July 23, 2021 (MLN): The total export of textile products witnessed a record high of $1.7 billion in the month of June 2021 as it surged by 57.8% MoM and 73.1% YoY when compared with the figures of the previous month and year respectively.
This takes the total textile exports in the fiscal year to reach $15.4bn as against $12.5bn, depicting an increase of 23% YoY, as per data released by the Pakistan Bureau of Statistics (PBS).
According to the report by Intermarket Securities (IMS), the sharp mom increase is due to the pent-up demand following two consecutive months of decline on account of reduced working hours during the month of Ramadan and unusually long Eid holidays.
It is expected that exports would continue their present growth momentum in the coming months, ahead of Winter season holidays (orders expected to roll out from August), and easing of restrictions in the West.
The rise in textile exports during June-July FY21 was mainly the outcome of rising exports of value-added segments where Towels, Knitwear, Bed-wear, and Readymade garments surged respectively by 31.8%, 36.6%, 28.9%, and 18.8% to $937mn, $3.82bn, $2.77bn and $3.03bn compared to FY20.
On the other hand, textile imports during the month of June 2021 dropped by 3% MoM to stand at $352mn while on yearly basis, the country witnessed a surge of 80% YoY in textile imports. Within the textile segment, Raw cotton imports jumped by 24.5% MoM to $162mn.

------------------------------------------------------------------------

TASK INSTRUCTIONS:
1/ List each value-added segment named in the report on Pakistan's textile exports, with its growth rate and export value as given.
2/ Answer these questions from the report on Pakistan's textile exports, one line per answer:
(a) Which organization released the textile export data?
(b) To what did Intermarket Securities attribute the sharp month-on-month rise in exports?
(c) By how much did raw cotton imports change month-on-month, and to what amount?
3/ Carry on the report on Pakistan's textile trade from its final sentence.

Pixel coordinate grounding data:
------------------------------------------------------------------------

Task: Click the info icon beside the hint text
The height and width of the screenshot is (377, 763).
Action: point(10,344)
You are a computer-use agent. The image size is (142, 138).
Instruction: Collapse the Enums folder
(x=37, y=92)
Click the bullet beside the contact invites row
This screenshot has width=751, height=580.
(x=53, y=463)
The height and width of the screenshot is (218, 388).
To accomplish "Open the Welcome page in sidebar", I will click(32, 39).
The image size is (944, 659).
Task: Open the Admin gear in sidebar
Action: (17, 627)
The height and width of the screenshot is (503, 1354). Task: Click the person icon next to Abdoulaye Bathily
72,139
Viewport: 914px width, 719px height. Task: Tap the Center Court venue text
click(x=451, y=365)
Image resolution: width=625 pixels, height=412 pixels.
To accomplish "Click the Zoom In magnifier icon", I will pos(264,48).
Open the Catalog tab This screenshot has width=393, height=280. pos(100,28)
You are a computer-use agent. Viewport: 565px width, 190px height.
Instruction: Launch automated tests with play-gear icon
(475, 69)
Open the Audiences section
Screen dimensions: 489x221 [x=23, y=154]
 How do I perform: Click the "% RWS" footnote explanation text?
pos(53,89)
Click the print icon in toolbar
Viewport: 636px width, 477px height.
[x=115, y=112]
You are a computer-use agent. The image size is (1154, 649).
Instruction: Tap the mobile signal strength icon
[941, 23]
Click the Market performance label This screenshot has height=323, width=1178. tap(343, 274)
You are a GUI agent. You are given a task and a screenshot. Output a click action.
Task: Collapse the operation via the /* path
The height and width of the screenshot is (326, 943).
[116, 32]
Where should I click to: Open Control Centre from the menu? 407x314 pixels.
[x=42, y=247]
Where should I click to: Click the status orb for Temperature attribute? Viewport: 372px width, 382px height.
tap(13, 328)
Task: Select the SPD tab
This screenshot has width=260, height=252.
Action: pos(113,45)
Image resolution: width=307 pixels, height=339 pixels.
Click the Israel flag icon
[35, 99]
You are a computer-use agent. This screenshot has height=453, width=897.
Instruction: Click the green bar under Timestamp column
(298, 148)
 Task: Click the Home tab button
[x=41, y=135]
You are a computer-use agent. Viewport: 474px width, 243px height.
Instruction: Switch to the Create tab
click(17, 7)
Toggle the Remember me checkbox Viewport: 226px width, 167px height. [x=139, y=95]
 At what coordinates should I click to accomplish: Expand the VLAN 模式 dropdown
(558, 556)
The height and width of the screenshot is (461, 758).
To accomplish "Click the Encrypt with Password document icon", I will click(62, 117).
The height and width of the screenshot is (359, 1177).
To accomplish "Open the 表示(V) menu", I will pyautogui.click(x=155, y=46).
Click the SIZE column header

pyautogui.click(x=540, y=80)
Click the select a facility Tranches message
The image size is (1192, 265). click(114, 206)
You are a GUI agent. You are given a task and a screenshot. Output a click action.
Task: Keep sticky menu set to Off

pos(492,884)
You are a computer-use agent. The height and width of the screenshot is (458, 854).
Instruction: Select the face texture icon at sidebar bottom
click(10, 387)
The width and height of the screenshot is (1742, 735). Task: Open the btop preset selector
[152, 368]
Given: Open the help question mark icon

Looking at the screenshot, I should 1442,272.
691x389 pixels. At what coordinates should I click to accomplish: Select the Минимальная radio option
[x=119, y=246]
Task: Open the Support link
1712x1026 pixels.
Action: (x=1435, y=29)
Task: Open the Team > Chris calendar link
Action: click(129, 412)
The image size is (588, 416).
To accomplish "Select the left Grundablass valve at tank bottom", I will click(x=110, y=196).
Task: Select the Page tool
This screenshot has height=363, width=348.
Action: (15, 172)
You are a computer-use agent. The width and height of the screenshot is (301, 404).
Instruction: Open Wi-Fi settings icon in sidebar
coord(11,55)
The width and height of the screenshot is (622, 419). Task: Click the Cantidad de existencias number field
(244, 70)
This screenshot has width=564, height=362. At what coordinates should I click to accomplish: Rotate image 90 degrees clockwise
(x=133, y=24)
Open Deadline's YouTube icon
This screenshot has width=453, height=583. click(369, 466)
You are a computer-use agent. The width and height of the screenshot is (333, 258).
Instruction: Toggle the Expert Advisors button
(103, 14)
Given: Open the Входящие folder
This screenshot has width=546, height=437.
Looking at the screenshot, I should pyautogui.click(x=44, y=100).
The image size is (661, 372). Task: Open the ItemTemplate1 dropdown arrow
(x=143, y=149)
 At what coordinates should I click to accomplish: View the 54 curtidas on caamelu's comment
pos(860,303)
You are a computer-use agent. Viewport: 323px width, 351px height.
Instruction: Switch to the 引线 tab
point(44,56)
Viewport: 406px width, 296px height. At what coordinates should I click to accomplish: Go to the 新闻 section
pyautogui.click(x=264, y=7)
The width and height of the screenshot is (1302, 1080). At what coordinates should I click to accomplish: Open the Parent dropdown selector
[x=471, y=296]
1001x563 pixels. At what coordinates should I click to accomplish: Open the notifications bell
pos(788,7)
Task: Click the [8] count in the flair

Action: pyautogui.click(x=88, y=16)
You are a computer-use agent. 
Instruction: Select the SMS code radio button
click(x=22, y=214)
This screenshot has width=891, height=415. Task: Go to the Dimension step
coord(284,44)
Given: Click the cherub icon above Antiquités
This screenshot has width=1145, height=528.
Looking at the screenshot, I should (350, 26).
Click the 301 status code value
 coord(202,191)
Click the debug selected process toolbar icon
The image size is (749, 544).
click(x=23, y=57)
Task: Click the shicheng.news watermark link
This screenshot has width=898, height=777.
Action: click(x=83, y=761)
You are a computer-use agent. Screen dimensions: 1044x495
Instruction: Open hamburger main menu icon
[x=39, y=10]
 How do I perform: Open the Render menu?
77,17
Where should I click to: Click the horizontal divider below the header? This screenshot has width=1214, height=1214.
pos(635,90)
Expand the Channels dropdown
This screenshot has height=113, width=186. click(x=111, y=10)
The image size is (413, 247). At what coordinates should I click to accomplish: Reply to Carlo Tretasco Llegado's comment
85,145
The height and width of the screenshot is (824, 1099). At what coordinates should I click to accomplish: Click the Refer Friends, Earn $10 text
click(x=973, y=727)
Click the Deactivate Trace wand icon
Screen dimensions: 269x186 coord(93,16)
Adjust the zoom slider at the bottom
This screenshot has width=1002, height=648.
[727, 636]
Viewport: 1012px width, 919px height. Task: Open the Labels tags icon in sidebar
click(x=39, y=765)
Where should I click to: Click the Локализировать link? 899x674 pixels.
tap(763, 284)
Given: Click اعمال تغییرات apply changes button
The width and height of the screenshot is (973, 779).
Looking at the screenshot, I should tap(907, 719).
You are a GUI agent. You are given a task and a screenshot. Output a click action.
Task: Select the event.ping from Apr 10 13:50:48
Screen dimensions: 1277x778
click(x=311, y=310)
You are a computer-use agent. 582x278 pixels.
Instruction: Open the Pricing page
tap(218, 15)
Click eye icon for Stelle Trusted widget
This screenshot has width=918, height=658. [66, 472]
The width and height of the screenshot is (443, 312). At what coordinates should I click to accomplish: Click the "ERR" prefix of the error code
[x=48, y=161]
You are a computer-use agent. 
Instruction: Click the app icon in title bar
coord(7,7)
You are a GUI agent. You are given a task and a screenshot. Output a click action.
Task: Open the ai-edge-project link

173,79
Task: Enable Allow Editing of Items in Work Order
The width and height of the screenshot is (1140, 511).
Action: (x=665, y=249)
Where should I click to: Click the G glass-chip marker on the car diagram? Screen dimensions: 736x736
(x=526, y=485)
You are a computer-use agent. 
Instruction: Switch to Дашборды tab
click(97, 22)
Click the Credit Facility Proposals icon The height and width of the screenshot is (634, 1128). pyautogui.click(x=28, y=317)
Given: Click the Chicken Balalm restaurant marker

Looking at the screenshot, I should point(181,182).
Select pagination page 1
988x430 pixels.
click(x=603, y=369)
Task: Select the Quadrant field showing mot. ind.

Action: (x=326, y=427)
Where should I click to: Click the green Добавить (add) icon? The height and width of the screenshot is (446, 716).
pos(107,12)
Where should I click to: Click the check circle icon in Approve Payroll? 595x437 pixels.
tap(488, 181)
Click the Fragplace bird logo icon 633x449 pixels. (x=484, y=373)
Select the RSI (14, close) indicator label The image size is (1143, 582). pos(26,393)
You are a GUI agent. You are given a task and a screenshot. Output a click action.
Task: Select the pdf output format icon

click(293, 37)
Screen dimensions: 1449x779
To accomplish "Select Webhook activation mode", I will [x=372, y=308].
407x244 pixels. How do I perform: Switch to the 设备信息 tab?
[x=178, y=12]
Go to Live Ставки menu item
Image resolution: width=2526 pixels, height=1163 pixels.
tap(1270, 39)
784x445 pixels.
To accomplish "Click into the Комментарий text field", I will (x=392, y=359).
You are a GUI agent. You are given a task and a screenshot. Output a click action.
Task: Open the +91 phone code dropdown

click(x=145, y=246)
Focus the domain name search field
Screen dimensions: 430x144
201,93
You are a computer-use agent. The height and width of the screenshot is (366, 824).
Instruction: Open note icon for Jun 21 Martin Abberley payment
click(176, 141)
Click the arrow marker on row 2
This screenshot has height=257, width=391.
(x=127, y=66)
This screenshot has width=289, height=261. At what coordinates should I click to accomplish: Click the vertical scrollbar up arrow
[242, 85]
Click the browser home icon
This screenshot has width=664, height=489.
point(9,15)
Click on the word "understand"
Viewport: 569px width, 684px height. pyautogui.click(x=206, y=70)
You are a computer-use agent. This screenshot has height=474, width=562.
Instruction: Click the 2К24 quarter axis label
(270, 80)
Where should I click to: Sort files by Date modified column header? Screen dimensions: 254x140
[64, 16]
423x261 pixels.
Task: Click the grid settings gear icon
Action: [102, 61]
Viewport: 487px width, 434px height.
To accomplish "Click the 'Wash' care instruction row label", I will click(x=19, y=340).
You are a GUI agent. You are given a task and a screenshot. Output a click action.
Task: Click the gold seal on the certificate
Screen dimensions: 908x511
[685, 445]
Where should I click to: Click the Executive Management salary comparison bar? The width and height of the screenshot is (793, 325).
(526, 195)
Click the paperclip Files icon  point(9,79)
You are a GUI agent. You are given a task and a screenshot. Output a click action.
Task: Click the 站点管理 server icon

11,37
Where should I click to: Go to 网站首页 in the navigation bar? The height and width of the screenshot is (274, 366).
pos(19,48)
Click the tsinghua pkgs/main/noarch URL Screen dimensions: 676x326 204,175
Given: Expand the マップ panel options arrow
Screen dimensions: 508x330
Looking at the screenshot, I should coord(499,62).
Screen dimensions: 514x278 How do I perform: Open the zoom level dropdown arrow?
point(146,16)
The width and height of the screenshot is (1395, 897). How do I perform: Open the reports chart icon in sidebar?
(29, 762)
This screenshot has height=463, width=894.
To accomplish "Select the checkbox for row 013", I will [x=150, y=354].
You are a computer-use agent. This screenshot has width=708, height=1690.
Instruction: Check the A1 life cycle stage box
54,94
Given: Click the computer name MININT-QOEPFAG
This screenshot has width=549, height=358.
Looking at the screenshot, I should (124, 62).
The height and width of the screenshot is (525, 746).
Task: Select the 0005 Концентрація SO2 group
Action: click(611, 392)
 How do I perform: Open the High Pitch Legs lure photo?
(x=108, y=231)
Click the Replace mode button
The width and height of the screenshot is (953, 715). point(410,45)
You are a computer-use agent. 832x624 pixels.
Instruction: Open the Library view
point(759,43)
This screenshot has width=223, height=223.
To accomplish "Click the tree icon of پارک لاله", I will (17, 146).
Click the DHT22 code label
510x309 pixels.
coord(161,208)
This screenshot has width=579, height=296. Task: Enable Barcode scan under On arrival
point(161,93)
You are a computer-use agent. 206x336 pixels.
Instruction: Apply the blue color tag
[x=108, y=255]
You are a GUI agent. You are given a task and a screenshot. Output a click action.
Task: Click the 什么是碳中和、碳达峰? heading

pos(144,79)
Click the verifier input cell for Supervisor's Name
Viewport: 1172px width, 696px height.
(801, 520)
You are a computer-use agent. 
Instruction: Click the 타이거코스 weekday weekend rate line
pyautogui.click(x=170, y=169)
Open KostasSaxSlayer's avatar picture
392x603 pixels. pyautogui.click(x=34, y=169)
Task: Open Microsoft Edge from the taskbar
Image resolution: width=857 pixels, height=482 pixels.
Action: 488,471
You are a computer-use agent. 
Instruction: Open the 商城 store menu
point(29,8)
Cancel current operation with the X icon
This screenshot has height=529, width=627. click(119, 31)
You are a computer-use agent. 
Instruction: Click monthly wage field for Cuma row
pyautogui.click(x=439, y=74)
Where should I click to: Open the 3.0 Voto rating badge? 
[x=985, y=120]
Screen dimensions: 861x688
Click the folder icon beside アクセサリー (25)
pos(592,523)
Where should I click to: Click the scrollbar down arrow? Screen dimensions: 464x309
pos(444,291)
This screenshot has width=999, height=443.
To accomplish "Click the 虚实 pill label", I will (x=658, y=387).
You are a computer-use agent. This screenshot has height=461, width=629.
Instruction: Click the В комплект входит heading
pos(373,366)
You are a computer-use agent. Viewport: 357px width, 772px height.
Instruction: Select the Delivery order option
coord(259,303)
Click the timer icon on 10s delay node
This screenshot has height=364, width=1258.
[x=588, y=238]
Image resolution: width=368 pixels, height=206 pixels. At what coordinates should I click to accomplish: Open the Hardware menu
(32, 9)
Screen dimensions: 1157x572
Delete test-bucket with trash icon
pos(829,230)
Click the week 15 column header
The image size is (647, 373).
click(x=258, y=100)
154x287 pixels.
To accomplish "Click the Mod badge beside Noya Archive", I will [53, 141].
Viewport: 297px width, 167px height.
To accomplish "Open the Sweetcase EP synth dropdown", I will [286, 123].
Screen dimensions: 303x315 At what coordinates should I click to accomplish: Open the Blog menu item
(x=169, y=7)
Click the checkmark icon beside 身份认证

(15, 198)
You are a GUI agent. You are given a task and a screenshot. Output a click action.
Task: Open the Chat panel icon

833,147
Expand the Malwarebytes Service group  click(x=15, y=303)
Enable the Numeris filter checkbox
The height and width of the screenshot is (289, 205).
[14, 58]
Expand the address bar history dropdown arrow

------------------------------------------------------------------------

ACTIVITY ANSWERS:
1/
- Towels: up 31.8%, to $937mn
- Knitwear: up 36.6%, to $3.82bn
- Bed-wear: up 28.9%, to $2.77bn
- Readymade garments: up 18.8%, to $3.03bn

2/
(a) The Pakistan Bureau of Statistics (PBS) released the data.
(b) Intermarket Securities attributed it to pent-up demand after two months of decline, caused by reduced working hours during Ramadan and unusually long Eid holidays.
(c) Raw cotton imports jumped by 24.5% month-on-month, to $162mn.

3/
On a cumulative basis, during the fiscal year 2020-21, the import of textile-related products grew by 52.8% YoY to $3.87bn mainly due to a 68% YoY increase in Raw Cotton imports to $1.48bn from international markets.
Going forward, the demand for Pakistan’s textiles globally is likely to remain strong due to continued rerouting of orders out of China and regional Asian countries such as Bangladesh, which are witnessing a sharp spike in Covid-19 cases, Abdul Ghani Mianoor, an Analyst at IMS said.
The capacity enhancements by various textile exporters are an indication of strong order flows, while exports’ competitiveness is also supported by continued rationalization of tariffs on raw materials and power subsidies from the government. The risk of revocation of the GSP+ Status seems unlikely now.
Furthermore, the arrival of the new Textile Policy (likely in August) will also ensure sustained competitiveness of the sector and will be another impetus for Textile stocks, he added.